Énoncé 1 - D'après le texte sur le bulletin Perspectives, en quelle année ce bulletin a-t-il été créé ?
Énoncé 2 - Poursuivez le texte sur le bulletin Perspectives en reprenant après sa dernière phrase.

====== Extrait à lire ======

Perspectives Octobre 2016, Vol.2, No. 2

Vol. 2, No 2 • Octobre 2016

Bruno Hamel, PrésidentJ’ai le plaisir de vous présenter la nouvelle édition de Perspectives, le bulletin du Comité externe d’examen des griefs militaires destiné aux cadres supérieurs des Forces armées canadiennes (FAC).

Le bulletin Perspectives vise à sensibiliser les décideurs à l’égard des grandes questions et des tendances qui retiennent l’attention du Comité lorsqu’il examine des griefs, dans l’espoir que cela contribuera à améliorer la compréhension de certains sujets. Depuis que ce bulletin a été créé en 2008, le Comité a fait part de plusieurs de ces questions aux décideurs des FAC. Le Comité est satisfait lorsqu’il constate que sa contribution porte des fruits et qu’il aide à un règlement rapide des problèmes dans l’intérêt des militaires et de l’institution dans son ensemble.

À propos du Comité

Le Comité externe d’examen des griefs militaires est un organisme fédéral indépendant du ministère de la Défense nationale et des Forces armées canadiennes (FAC). Le Comité examine les griefs militaires qui lui sont renvoyés par le chef d’état- major de la Défense (CEMD) et rend, en temps opportun et de manière équitable, des conclusions et recommandations au CEMD et au plaignant ou à la plaignante. En remplissant son mandat, le Comité renforce la confiance des militaires dans la procédure de règlement des griefs des FAC et en accroît l’équité et la transparence.

====== Contenu des données ======

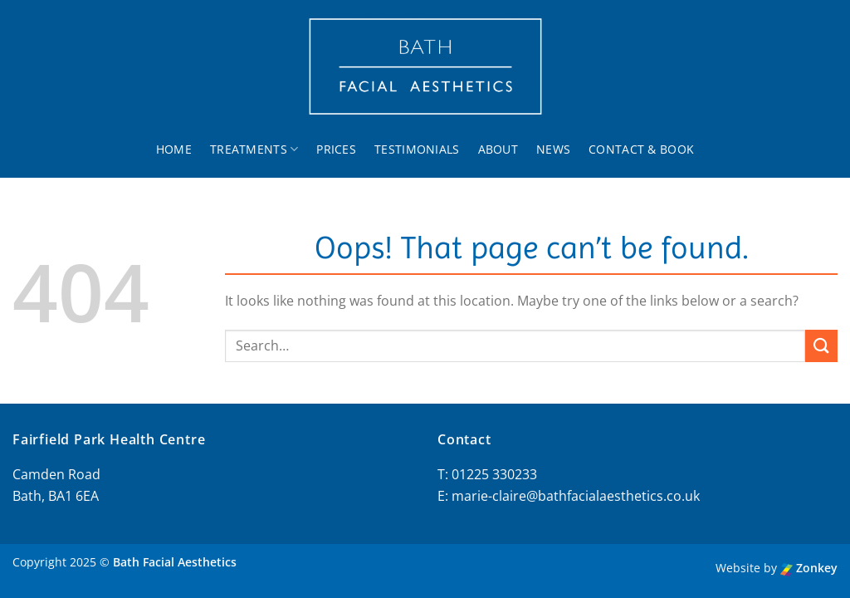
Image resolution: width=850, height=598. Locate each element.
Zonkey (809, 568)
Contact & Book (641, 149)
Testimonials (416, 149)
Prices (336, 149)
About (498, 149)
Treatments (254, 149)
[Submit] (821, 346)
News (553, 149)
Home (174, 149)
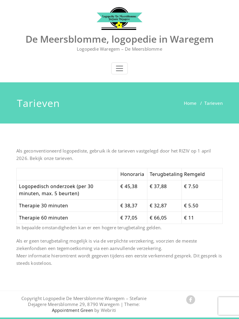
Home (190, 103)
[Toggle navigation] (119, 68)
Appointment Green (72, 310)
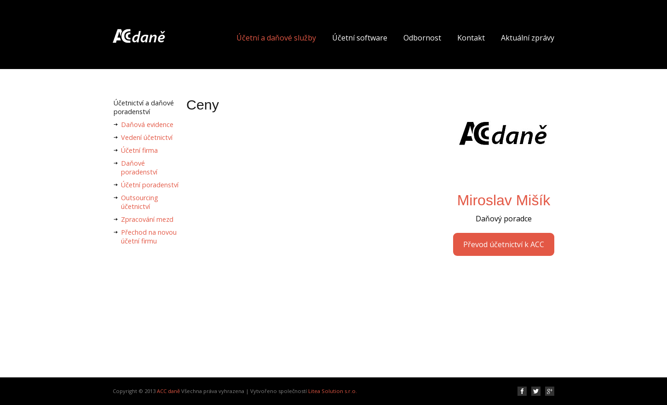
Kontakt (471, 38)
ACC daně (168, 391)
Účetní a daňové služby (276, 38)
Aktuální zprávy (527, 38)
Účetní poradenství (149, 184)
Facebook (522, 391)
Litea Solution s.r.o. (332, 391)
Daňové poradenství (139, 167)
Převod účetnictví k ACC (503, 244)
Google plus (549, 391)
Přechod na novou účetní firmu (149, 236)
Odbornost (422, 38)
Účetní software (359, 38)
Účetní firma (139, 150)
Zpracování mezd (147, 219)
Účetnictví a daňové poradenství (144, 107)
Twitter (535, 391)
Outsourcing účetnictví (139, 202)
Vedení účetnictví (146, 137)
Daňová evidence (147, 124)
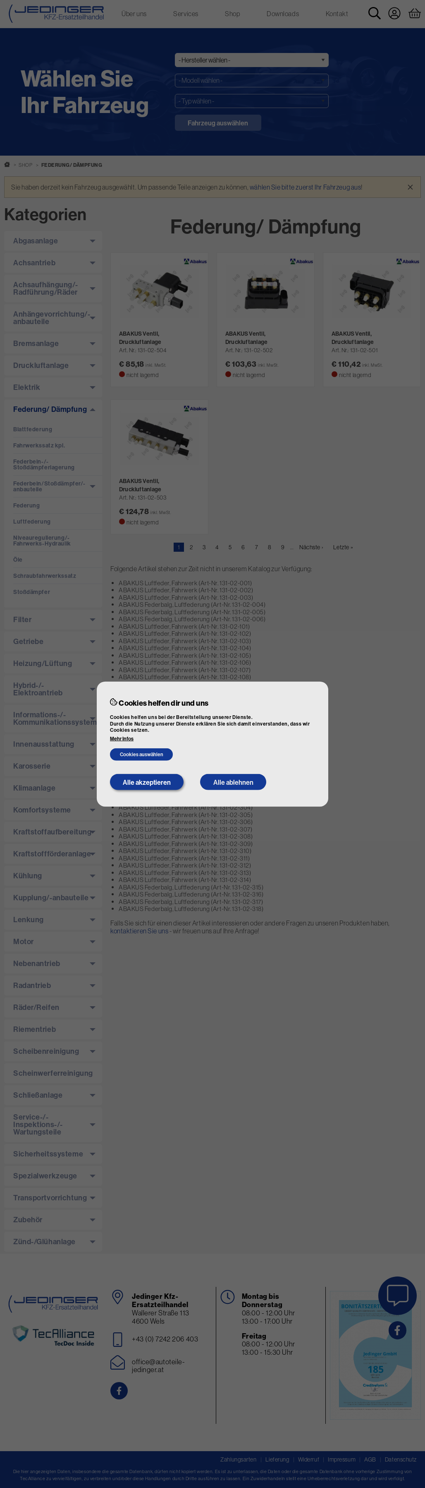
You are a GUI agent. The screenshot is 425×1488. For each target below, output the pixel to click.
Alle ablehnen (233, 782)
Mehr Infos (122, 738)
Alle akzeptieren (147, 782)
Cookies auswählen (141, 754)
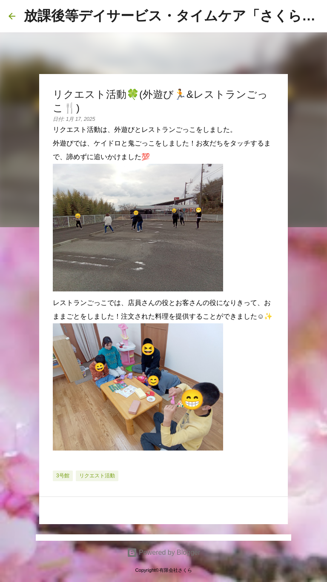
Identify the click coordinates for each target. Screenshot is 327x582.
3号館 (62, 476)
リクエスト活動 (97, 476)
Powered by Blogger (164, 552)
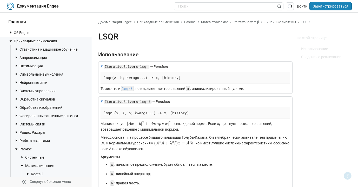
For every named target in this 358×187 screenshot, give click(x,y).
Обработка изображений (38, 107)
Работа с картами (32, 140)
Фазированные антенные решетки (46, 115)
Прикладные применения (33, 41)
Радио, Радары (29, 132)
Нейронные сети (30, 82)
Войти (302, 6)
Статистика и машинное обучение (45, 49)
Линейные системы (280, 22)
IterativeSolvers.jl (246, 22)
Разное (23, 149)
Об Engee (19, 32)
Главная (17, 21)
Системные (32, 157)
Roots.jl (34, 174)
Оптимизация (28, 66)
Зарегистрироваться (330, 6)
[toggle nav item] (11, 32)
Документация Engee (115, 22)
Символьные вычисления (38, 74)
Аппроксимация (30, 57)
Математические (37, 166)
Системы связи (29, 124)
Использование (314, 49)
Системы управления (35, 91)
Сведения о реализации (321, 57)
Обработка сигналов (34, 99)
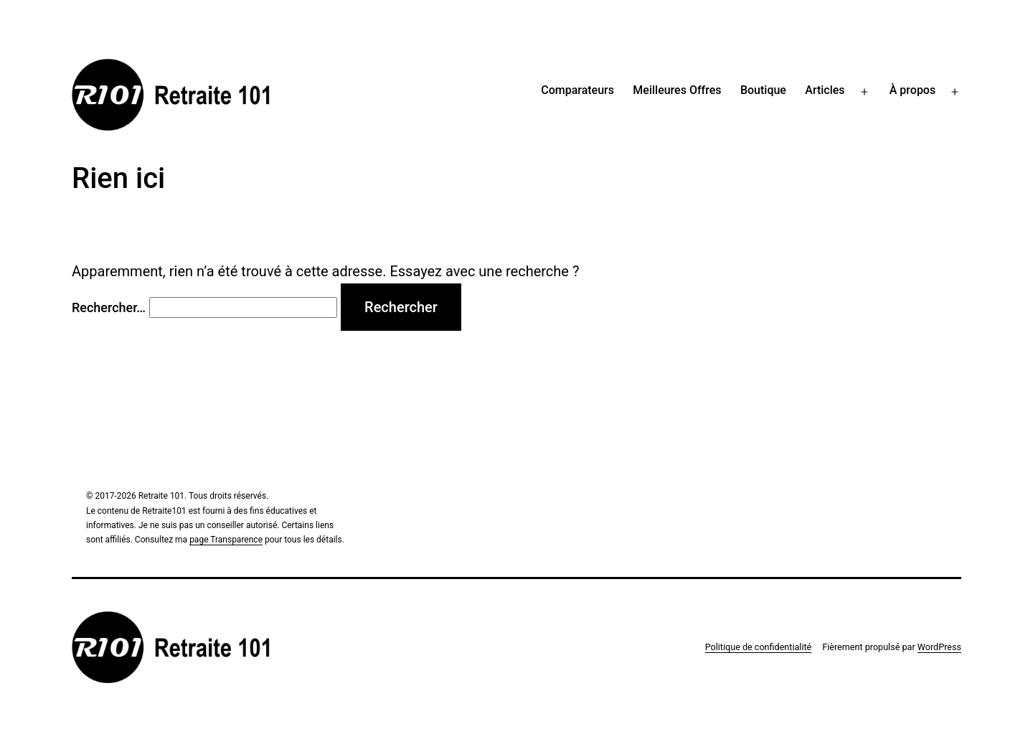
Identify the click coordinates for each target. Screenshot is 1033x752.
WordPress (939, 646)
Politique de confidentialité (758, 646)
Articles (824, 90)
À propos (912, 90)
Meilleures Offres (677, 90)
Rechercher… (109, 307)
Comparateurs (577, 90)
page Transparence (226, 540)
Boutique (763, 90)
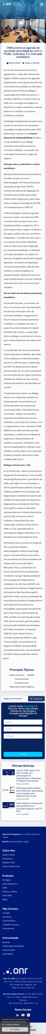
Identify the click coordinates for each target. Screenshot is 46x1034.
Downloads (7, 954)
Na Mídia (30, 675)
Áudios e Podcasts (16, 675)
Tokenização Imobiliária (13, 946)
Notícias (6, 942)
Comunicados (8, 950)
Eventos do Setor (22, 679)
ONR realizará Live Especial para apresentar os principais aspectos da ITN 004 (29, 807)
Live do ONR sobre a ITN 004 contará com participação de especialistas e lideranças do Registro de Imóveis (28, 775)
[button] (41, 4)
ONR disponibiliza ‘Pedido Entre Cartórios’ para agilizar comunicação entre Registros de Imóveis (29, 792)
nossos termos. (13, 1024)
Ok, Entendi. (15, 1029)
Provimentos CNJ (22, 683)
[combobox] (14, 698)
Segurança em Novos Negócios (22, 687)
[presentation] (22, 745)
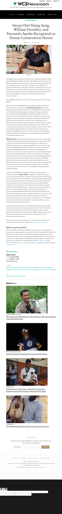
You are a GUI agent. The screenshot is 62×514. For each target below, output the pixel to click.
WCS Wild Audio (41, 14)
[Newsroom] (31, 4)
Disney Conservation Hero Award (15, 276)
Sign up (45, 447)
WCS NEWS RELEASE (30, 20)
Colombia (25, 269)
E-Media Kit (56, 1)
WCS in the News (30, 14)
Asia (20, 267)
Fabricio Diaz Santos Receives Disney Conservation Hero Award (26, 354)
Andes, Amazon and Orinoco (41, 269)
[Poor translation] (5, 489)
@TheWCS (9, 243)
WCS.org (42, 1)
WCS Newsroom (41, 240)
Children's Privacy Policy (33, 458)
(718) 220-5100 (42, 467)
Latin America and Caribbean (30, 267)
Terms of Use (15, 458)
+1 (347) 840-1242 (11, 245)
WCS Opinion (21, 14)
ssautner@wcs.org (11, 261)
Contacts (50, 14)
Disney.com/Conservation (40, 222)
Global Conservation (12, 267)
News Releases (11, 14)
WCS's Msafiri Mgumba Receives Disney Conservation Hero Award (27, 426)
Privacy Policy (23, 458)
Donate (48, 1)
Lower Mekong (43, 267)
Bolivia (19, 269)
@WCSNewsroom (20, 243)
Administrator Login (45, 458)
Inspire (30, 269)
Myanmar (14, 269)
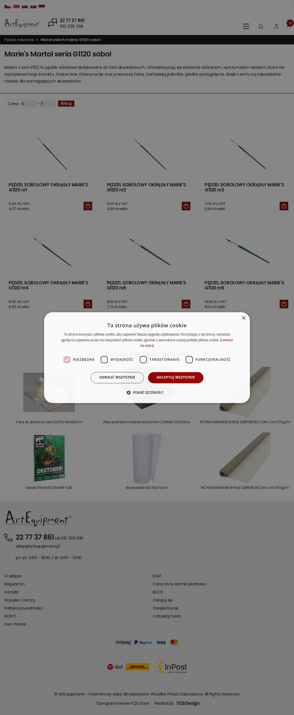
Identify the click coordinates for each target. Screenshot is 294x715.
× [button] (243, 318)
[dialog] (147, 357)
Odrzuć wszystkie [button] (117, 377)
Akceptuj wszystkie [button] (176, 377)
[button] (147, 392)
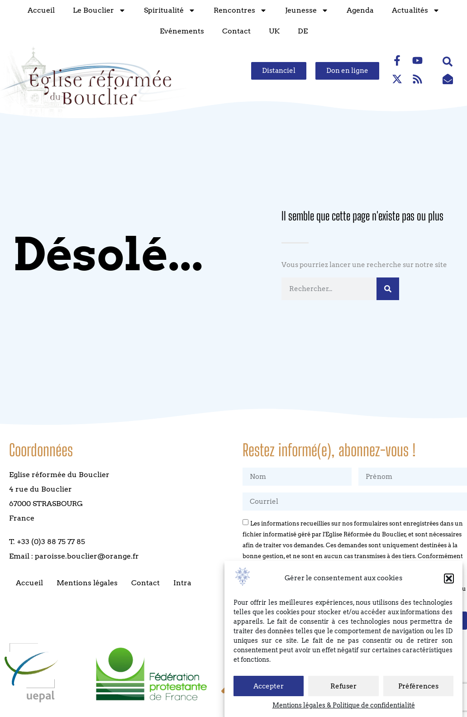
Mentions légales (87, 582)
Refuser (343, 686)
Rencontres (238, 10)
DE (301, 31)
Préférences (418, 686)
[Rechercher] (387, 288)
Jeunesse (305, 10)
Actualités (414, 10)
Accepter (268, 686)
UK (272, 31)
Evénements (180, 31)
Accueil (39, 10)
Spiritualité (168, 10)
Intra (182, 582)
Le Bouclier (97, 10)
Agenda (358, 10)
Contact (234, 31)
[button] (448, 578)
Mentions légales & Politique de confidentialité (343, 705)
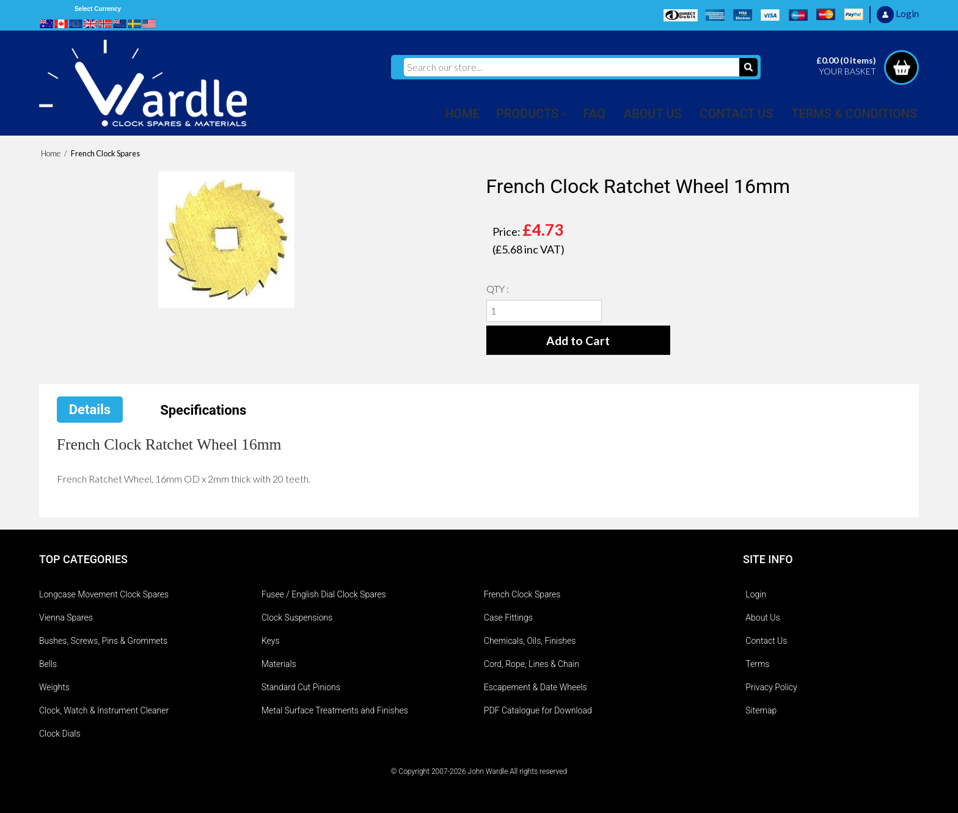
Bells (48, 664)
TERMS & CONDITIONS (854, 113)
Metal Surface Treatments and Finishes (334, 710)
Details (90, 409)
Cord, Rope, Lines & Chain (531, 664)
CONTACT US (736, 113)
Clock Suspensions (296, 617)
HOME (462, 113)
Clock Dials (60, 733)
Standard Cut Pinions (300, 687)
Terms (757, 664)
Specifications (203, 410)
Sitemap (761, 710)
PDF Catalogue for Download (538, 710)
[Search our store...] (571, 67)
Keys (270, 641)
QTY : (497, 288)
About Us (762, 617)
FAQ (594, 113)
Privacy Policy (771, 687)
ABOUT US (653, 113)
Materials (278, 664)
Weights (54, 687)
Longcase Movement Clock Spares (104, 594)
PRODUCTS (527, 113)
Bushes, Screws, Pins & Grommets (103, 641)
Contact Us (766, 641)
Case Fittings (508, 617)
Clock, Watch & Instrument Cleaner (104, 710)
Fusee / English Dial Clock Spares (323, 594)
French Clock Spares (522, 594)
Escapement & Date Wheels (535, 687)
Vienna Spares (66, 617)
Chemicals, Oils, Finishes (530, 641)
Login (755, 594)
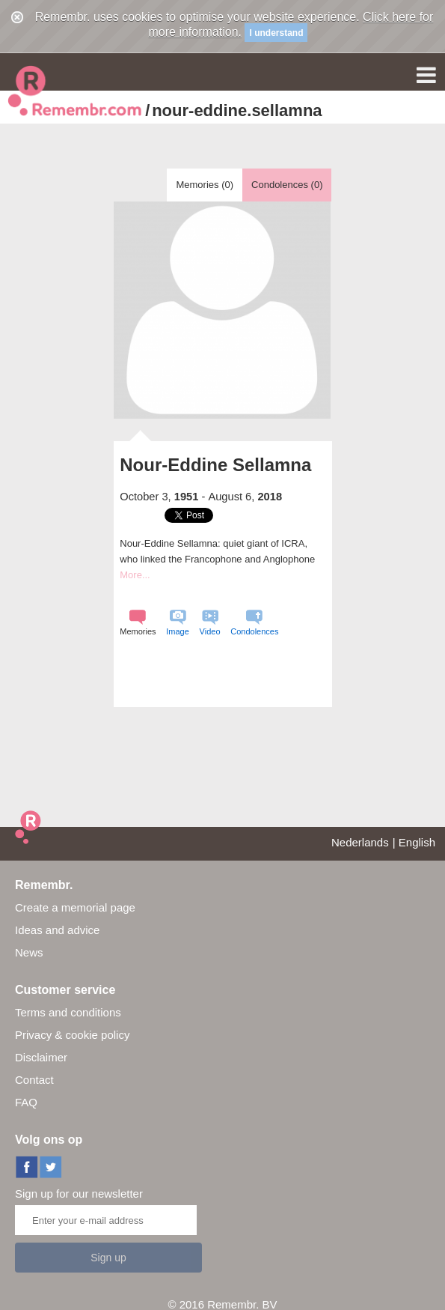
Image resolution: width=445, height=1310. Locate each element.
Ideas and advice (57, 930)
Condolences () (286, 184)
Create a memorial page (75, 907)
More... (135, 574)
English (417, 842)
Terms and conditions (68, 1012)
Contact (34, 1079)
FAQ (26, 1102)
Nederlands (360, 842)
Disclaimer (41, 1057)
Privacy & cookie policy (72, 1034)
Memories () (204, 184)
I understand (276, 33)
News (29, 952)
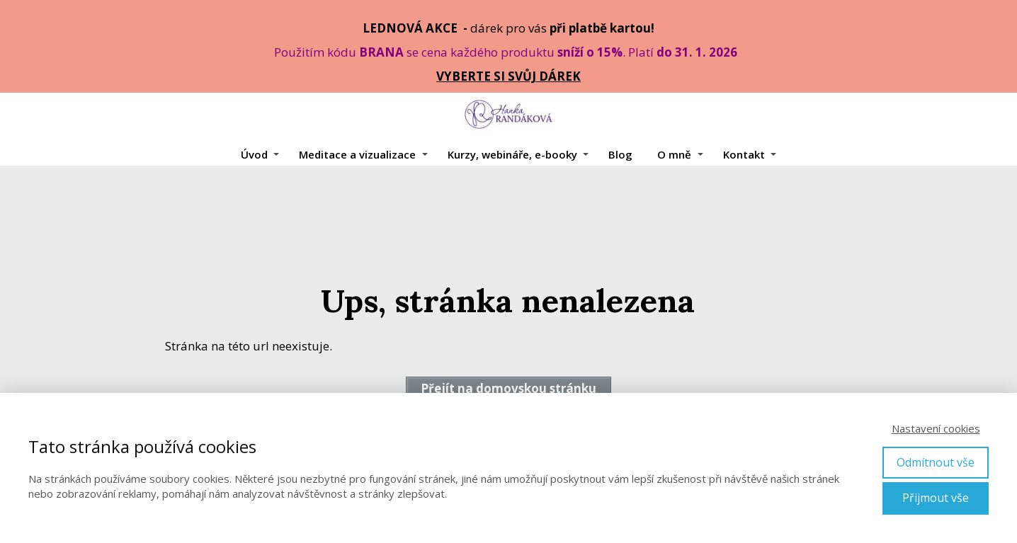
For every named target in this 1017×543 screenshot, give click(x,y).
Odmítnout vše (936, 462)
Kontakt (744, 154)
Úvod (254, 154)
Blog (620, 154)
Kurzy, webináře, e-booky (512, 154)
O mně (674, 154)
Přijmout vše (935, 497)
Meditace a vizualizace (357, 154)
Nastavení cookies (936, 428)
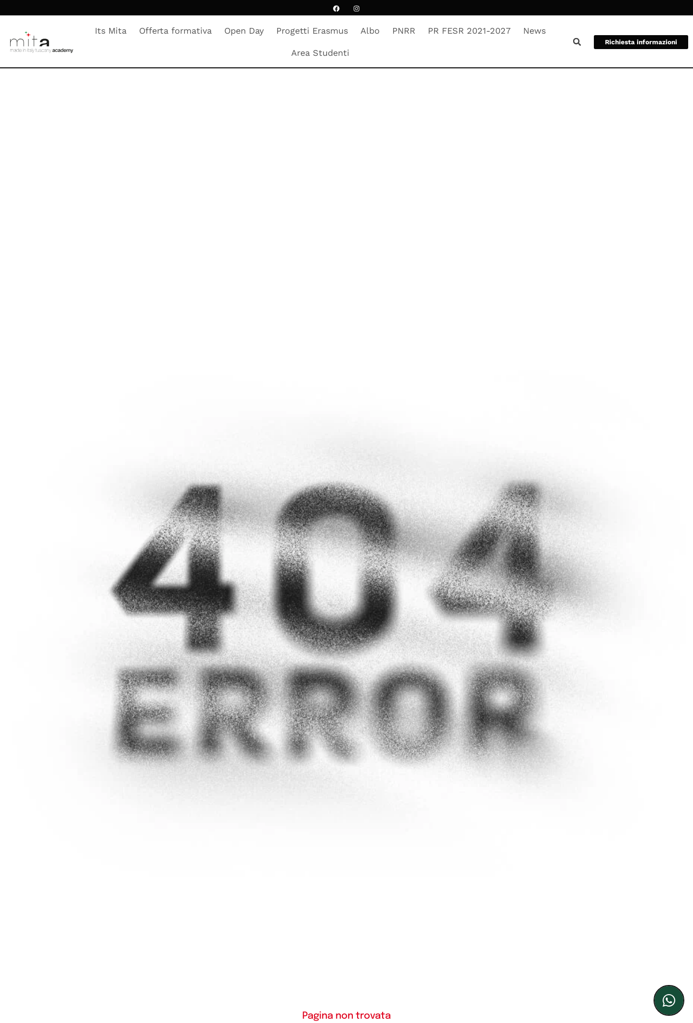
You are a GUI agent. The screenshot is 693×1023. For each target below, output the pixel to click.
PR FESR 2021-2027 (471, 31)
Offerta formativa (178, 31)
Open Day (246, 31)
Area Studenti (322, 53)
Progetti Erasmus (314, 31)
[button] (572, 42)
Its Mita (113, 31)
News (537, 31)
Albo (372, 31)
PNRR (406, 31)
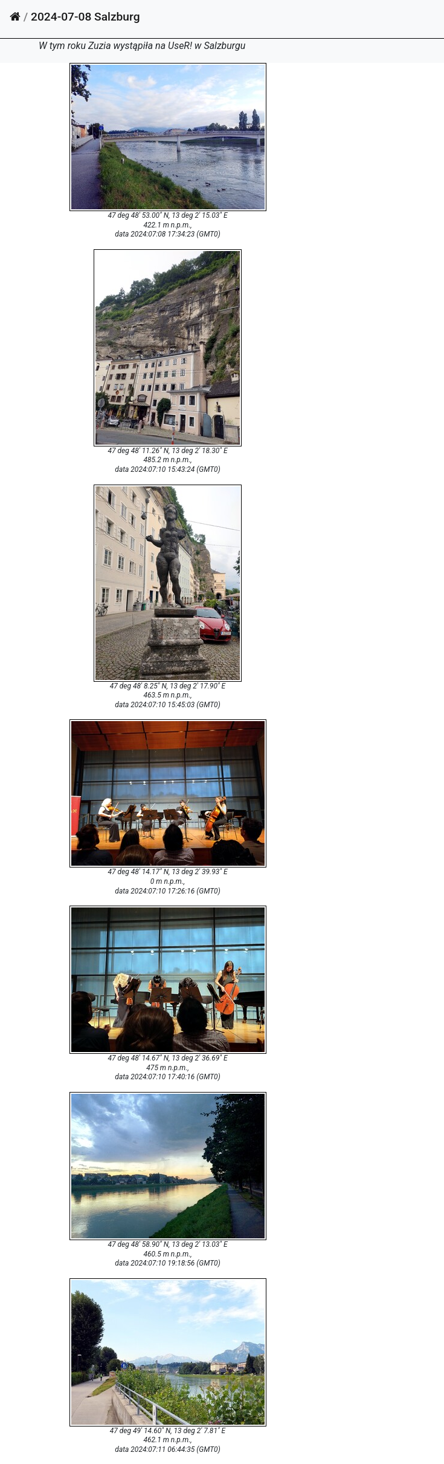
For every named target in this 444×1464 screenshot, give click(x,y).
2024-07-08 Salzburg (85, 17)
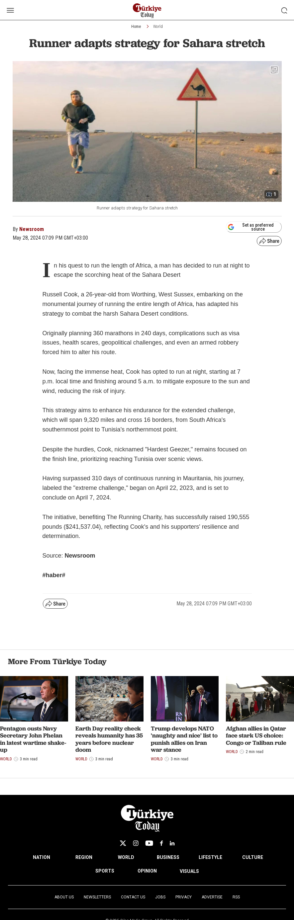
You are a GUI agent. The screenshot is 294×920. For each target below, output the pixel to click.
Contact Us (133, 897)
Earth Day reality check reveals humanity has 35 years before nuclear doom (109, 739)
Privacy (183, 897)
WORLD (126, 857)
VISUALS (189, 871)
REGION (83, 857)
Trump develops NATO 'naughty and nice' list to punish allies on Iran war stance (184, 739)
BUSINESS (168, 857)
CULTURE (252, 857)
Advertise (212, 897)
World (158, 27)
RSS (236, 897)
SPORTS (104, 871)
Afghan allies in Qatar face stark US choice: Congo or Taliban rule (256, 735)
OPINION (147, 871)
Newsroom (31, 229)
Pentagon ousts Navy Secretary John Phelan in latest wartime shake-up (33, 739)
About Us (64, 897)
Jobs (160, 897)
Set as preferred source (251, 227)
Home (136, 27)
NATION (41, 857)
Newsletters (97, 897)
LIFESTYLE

======

Réponse rédigée 1 - Le bulletin Perspectives a été créé en 2008.

Réponse rédigée 2 -
Dans la présente édition, le Comité expose des cas liés à la désignation d’un « plus proche parent » par un militaire pour avoir droit à certains avantages sociaux. Malheureusement, plusieurs militaires se sont vu refuser l’octroi d’avantages sociaux, soit parce qu’ils ont mal compris les politiques applicables ou parce que celles-ci sont interprétées de manière exagérément restrictive. Grâce aux exemples de cas donnés, le Comité espère clarifier ces malendentus.

Dans les pages suivantes, il est aussi question de cas où des militaires sont obligés, pendant qu’ils suivent une formation obligatoire, de payer pour un logement à deux endroits différents (leur résidence principale et un logement à la base où se déroule la formation). Ce problème a déjà été communiqué à l’autorité de dernière instance qui a déjà souscrit à la recommandation du Comité d’avoir recours à une politique existante pour réduire le fardeau financier qui accable les militaires concernés.

Le Comité espère que ce nouveau numéro sera aussi utile et instructif que ceux qui l’ont précédé. Vous trouverez tous les numéros de Perspectives sur notre site Web (www.ceegm-mgerc.gc.ca). Nous souhaitons obtenir vos commentaires que vous pouvez faire parvenir par courriel (najwa.asmar@mgerc-ceegm.gc.ca) ou par téléphone (613-996-8529, numéro sans frais : 1-877-276-4193).

Signature de Bruno Hamel
Bruno Hamel

Président et premier dirigeant

Désignation d’un plus proche parent

Au cours des années passées, le Comité a reçu un certain nombre de griefs portant sur la question de la désignation d’un « plus proche parent » (PPP) par les militaires. Étant donné qu’une désignation d’un PPP qui ne respecte pas les règles en place peut entraîner le refus d’accorder certains avantages sociaux, le Comité souhaite présenter les observations et exemples suivants à la chaîne de commandement.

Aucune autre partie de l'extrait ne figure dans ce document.